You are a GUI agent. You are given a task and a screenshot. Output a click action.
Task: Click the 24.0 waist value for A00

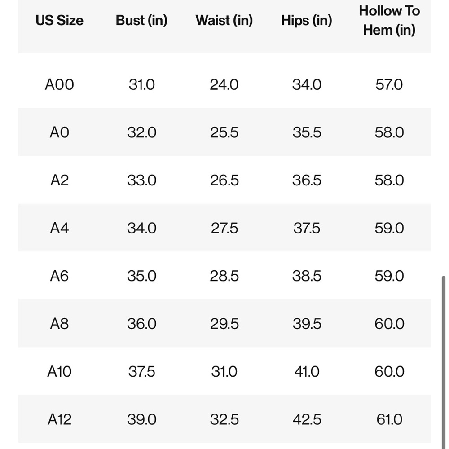pyautogui.click(x=224, y=85)
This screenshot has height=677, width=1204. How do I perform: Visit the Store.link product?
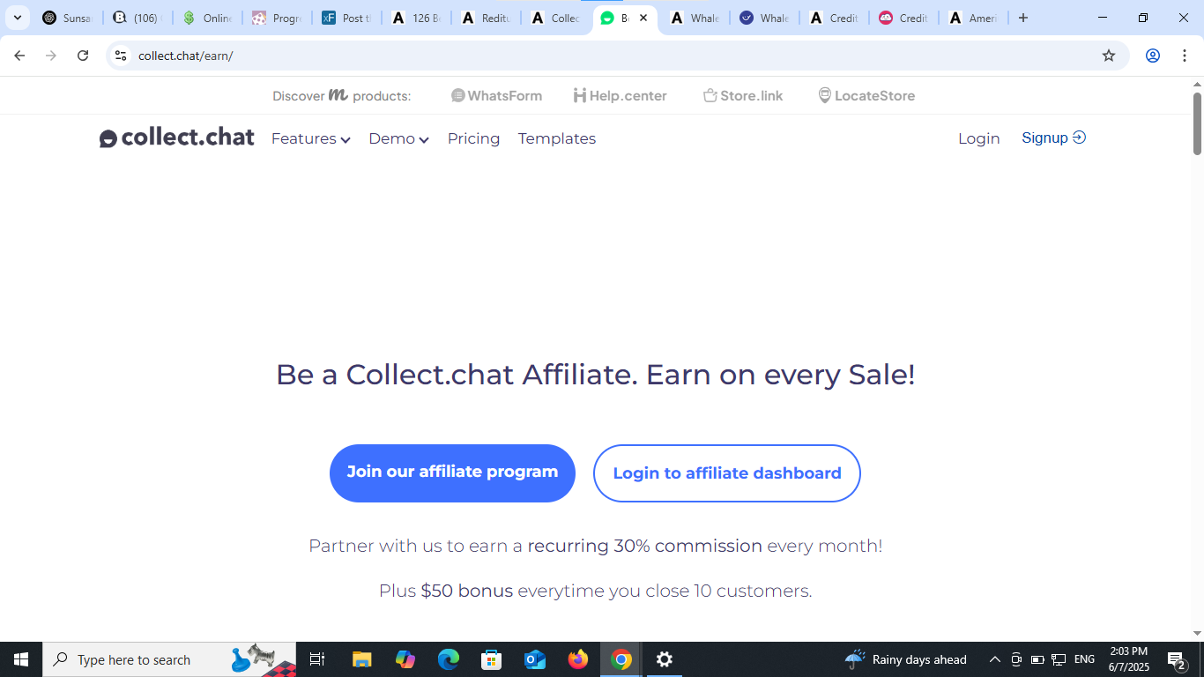click(x=743, y=95)
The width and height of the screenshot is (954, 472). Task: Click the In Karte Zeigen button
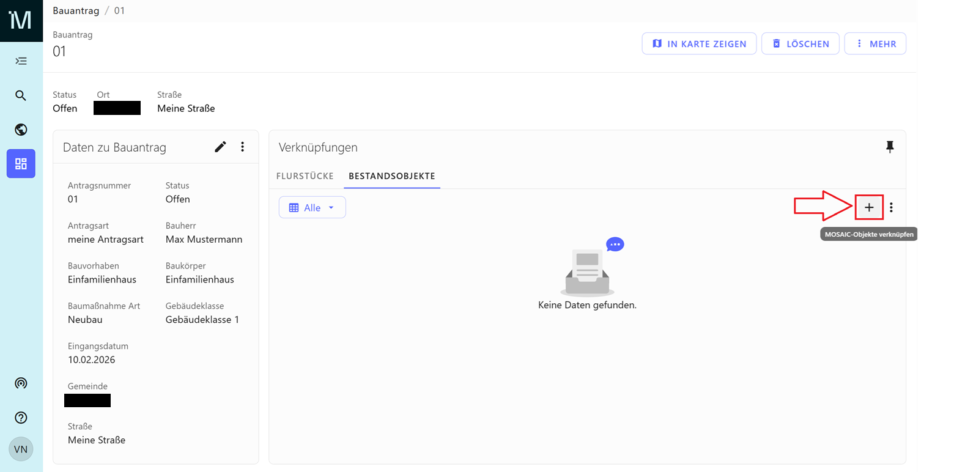click(699, 43)
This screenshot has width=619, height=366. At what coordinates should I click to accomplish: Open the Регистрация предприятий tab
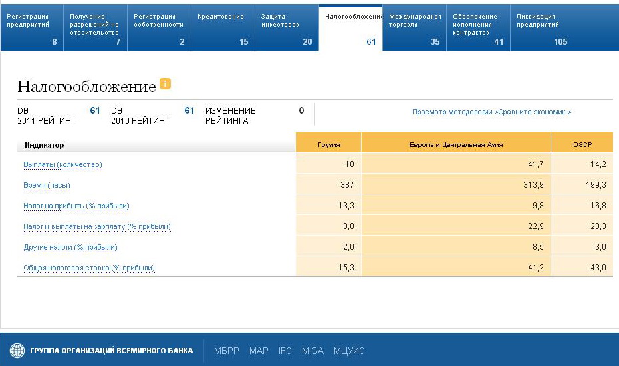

........

■ Problem details:
Retype each entry above character for character; pictures stay out.

■ Answer to the exercise:
You are a GUI agent. You are given a task and a screenshot. Output a click action.
Task: Click the 24.0 waist value for A00

pyautogui.click(x=224, y=85)
This screenshot has height=677, width=1204. How do I perform: Visit the Store.link product?
click(x=743, y=95)
The width and height of the screenshot is (954, 472). Task: Click the In Karte Zeigen button
click(699, 43)
This screenshot has width=619, height=366. At what coordinates should I click to accomplish: Open the Регистрация предприятий tab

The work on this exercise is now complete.